WHAT TO PRODUCE:
Give the data below again exactly as written, but without the pictures.

═════ MATERIAL SHOWN ═════

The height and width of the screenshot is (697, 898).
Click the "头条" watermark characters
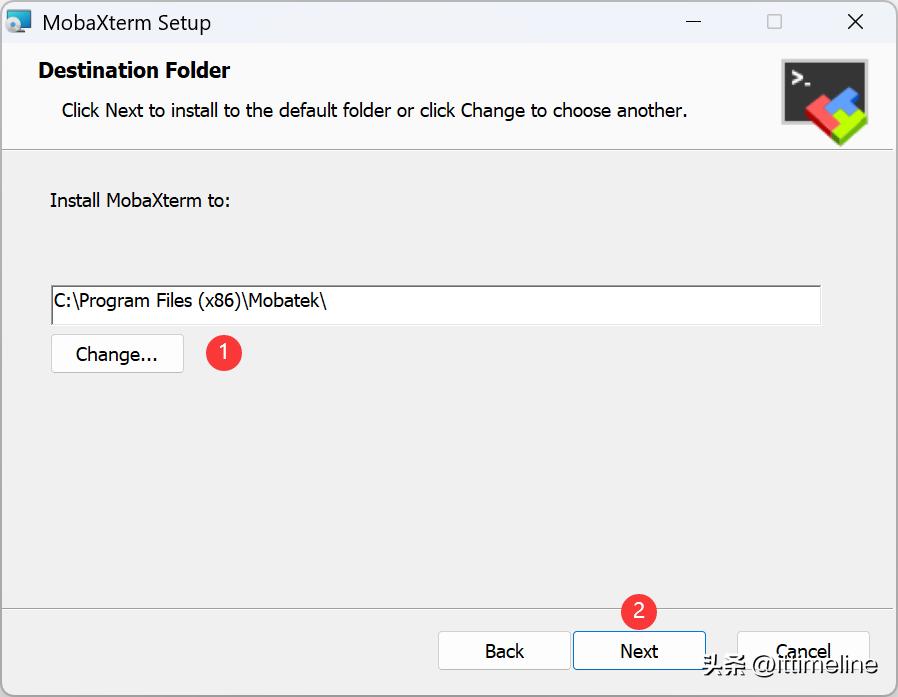(x=724, y=665)
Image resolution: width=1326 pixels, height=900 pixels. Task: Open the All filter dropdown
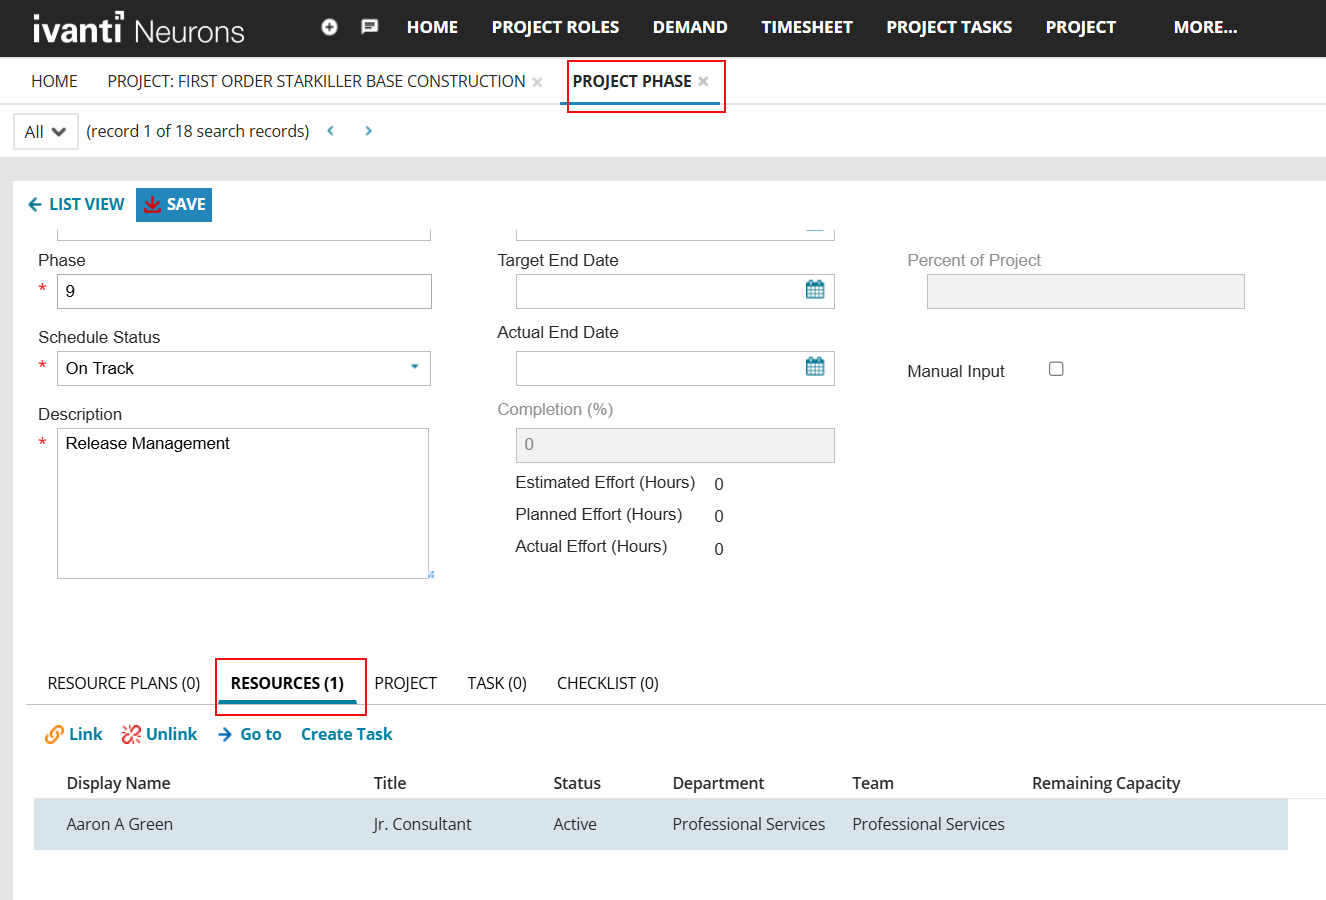pyautogui.click(x=46, y=132)
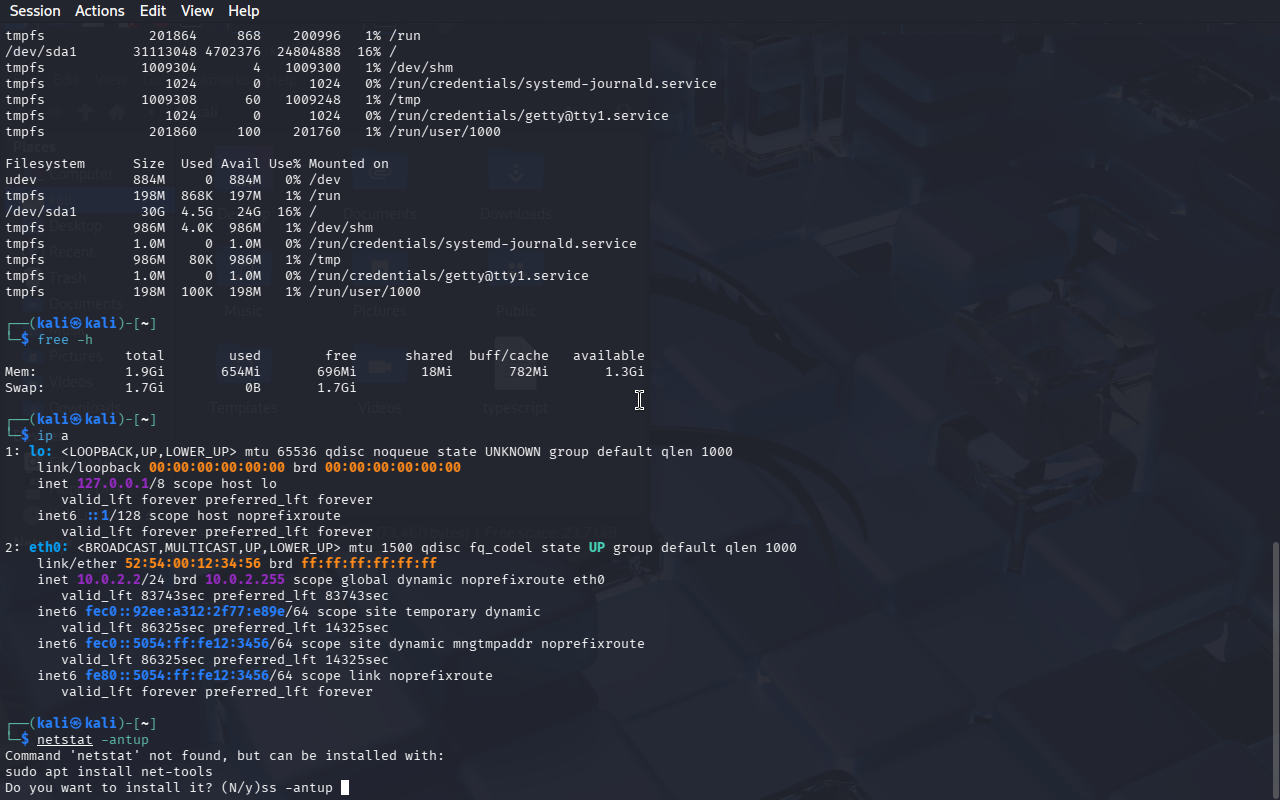Open the View menu
The width and height of the screenshot is (1280, 800).
[197, 11]
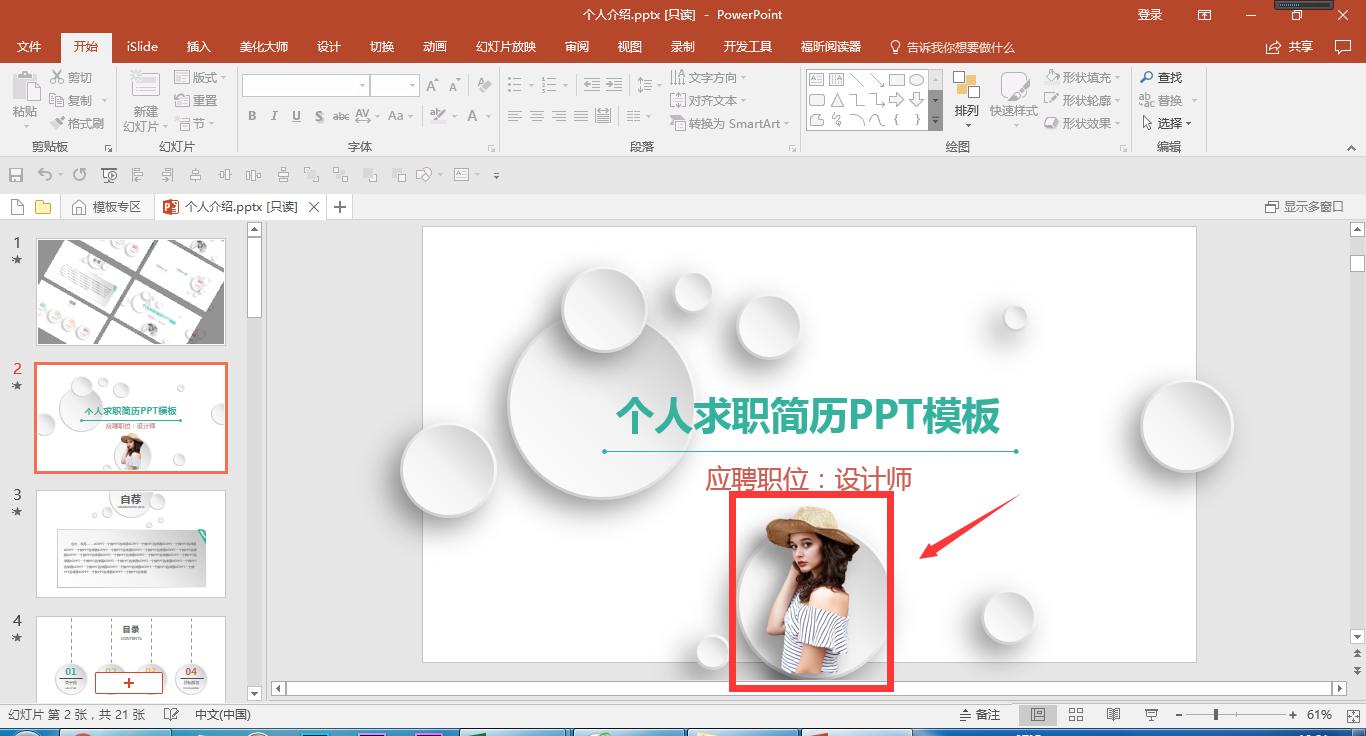
Task: Toggle Italic text formatting
Action: point(274,116)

═════

REPLY:
The height and width of the screenshot is (697, 898).
Click the "头条" watermark characters
(x=724, y=665)
Image resolution: width=1326 pixels, height=900 pixels. Task: Open the All filter dropdown
pyautogui.click(x=46, y=132)
Open the View menu
The width and height of the screenshot is (1280, 800).
[197, 11]
Task: Toggle Italic text formatting
Action: point(274,116)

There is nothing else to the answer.